[[ Input data, beginning ]]

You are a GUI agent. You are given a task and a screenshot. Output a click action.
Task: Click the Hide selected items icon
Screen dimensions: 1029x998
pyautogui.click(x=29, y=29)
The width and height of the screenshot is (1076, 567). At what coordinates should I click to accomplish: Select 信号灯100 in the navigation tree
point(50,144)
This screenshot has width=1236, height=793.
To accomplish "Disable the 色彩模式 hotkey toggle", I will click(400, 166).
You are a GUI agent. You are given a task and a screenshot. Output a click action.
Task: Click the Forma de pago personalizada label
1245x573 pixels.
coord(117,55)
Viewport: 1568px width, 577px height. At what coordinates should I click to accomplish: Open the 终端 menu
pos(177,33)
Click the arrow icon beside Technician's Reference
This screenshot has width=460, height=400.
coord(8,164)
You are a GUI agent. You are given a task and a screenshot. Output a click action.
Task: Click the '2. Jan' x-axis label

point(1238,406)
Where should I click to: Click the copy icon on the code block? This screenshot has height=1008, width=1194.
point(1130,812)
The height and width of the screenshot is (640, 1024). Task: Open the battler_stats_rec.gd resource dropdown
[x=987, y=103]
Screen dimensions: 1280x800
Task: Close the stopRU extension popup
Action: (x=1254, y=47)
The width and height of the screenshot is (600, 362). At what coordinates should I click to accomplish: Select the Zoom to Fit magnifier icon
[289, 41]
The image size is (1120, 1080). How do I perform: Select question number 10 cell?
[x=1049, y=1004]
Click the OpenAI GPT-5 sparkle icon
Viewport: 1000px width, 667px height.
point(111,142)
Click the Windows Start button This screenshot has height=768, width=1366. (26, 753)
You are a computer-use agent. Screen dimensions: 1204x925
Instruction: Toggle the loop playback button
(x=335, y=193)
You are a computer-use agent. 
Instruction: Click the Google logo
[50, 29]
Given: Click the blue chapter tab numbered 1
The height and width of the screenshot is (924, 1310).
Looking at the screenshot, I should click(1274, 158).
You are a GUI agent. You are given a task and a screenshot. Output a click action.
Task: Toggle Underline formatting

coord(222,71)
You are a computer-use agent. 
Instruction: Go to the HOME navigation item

[[ Input data, end ]]

*Task brief*. Set down all of the entries again, keeping every line exactly as it is.

*Answer to the exercise*.
You are a GUI agent. You are given a task and a screenshot. Output a click action.
Task: Click the Hide selected items icon
Screen dimensions: 1029x998
pyautogui.click(x=29, y=29)
The width and height of the screenshot is (1076, 567). At what coordinates should I click to accomplish: Select 信号灯100 in the navigation tree
point(50,144)
This screenshot has width=1236, height=793.
To accomplish "Disable the 色彩模式 hotkey toggle", I will click(400, 166).
You are a GUI agent. You are given a task and a screenshot. Output a click action.
Task: Click the Forma de pago personalizada label
1245x573 pixels.
coord(117,55)
Viewport: 1568px width, 577px height. At what coordinates should I click to accomplish: Open the 终端 menu
pos(177,33)
Click the arrow icon beside Technician's Reference
This screenshot has width=460, height=400.
coord(8,164)
You are a GUI agent. You are given a task and a screenshot. Output a click action.
Task: Click the '2. Jan' x-axis label

point(1238,406)
Where should I click to: Click the copy icon on the code block? This screenshot has height=1008, width=1194.
point(1130,812)
The height and width of the screenshot is (640, 1024). Task: Open the battler_stats_rec.gd resource dropdown
[x=987, y=103]
Screen dimensions: 1280x800
Task: Close the stopRU extension popup
Action: (x=1254, y=47)
The width and height of the screenshot is (600, 362). At what coordinates should I click to accomplish: Select the Zoom to Fit magnifier icon
[289, 41]
The image size is (1120, 1080). How do I perform: Select question number 10 cell?
[x=1049, y=1004]
Click the OpenAI GPT-5 sparkle icon
Viewport: 1000px width, 667px height.
point(111,142)
Click the Windows Start button This screenshot has height=768, width=1366. (26, 753)
You are a computer-use agent. Screen dimensions: 1204x925
Instruction: Toggle the loop playback button
(x=335, y=193)
You are a computer-use agent. 
Instruction: Click the Google logo
[50, 29]
Given: Click the blue chapter tab numbered 1
The height and width of the screenshot is (924, 1310).
Looking at the screenshot, I should click(1274, 158).
You are a GUI agent. You are given a task and a screenshot. Output a click action.
Task: Toggle Underline formatting

coord(222,71)
You are a computer-use agent. 
Instruction: Go to the HOME navigation item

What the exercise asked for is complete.